The privilege of denying the primacy of consciousness wholesale remained for the modern world, especially with the advent of the materialistic and scientistic philosophies which came to the fore after the Scientific Revolution in the 17th century. Furthermore, this trans­formation did not take place until the modern idea of matter, not to be confused with its understanding in Greek philosophy and science, was developed with Descartes and Galileo. By taking away from corporeal existence all its qualitative aspects and reducing it to pure quantity, these men, followed by many others, created a worldview in which there was such a thing as pure inert matter divorced totally from life and consciousness but somehow mysteriously known by the knowing subject or the mind. Cartesian bifurcation created a dualism between mind and matter which has dominated Western thought since the 17th century, a dualism which has led many to choose the primacy of matter over mind and the establishment of the view that in the beginning was matter and not consciousness, even if some still hold to a deistic conception of a Creator God.
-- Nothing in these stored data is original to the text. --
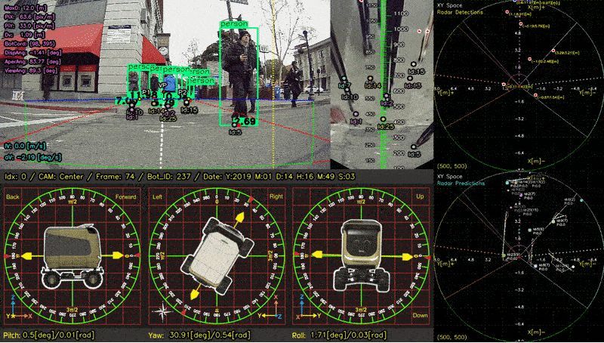The height and width of the screenshot is (343, 604).
Task: Select the large person bounding box label
Action: click(234, 25)
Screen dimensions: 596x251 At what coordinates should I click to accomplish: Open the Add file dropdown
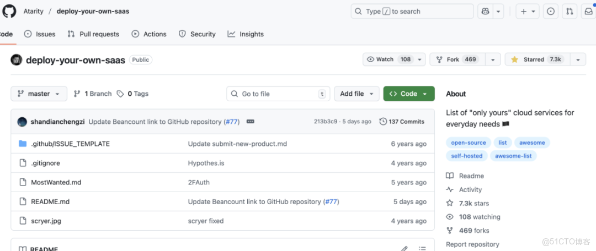pyautogui.click(x=356, y=94)
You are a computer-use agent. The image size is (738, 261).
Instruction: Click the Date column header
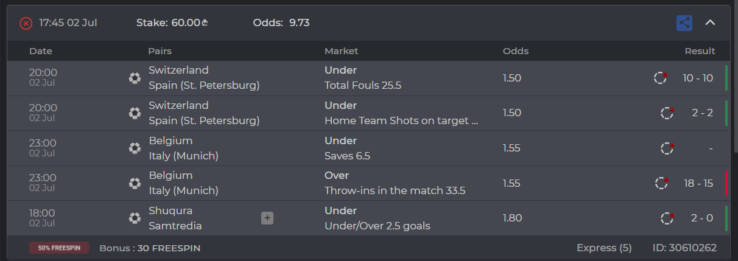click(41, 51)
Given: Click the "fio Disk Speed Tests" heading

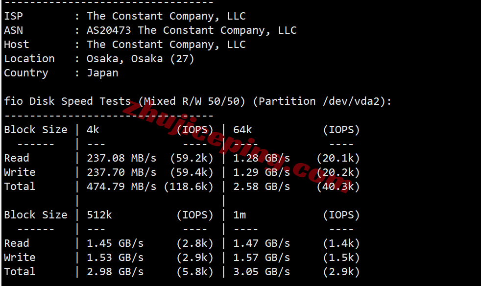Looking at the screenshot, I should [68, 101].
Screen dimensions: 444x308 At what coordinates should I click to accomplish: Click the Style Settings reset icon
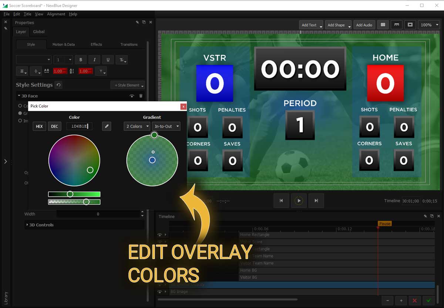click(x=58, y=85)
The prevalence of this supposedly scientific materialism, which, however, is not all borne out by science as science and not pseudotheology or philosophy, gained momentum in the 19th century with the evolutionary theory of Darwin which itself is an ideology in sup­port of this so-called materialism and also based on it. The penetra­tion of the view that all things begin with matter which then evolves into life and later consciousness into the worldview of the general public in the West has been such that despite the total rejection of the classical view of matter in modern quantum mechanics, there still lingers in the public arena reliance upon a materialistic perspective which reduces ultimately all things to “matter.” This reductionism has become part and parcel of the modern and even post-modern mindset. People believe that it is possible to understand a thing only through analysis and the breaking up of that thing to its “fundamental” parts which are material. They are led to believe that the whole is nothing more than the sum of its parts and physicists continue to search for the ultimate particles or building blocks of the universe which the less sophisticated public envisages as minute billiard balls which are then accumulated together to create all the beings of the universe. In such a perspective based on materialistic reductionism both life and consciousness are seen as epiphenomena of material factors whether they be matter or energy. The whole rapport between consciousness and corporeal existence is thus reversed.
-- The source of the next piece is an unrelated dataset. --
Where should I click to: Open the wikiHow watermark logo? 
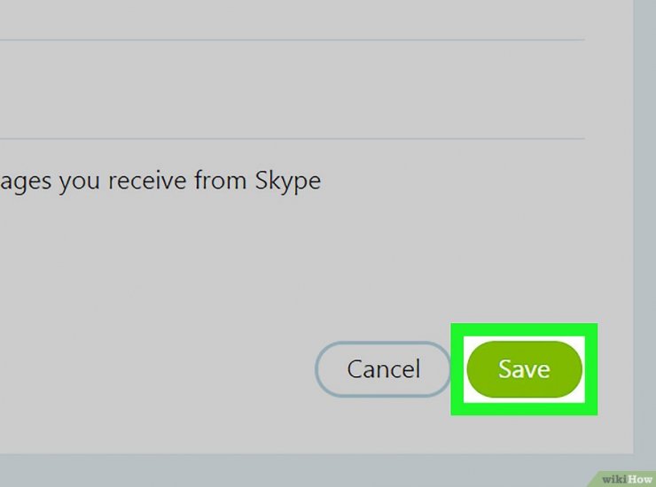point(627,479)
In traditional cosmologies Pure Consciousness, that is also Pure Being, descends, while remaining Itself transcendent vis-à-vis Its manifestations, through various levels of the cosmic hierarchy to reach the physical world whereas in the modern reductionist view things ascend from the primordial cosmic soup. Even if certain individual scientists believe that a conscious and intelligent Being brought about the Big Bang and originated the cosmos, consciousness plays no role in the so-called evolution of the cosmos from the early aggregate of molecules to the appearance of human beings on the planet. In the traditional world view, human beings have descended from a higher realm of being and consciousness, whereas according to the modernist perspective so prevalent in present day society, they have ascended from below. These are two diametrically opposed points of view, one based on the primacy of consciousness and the other on the primacy of unconscious and blind material agents, forces, and processes.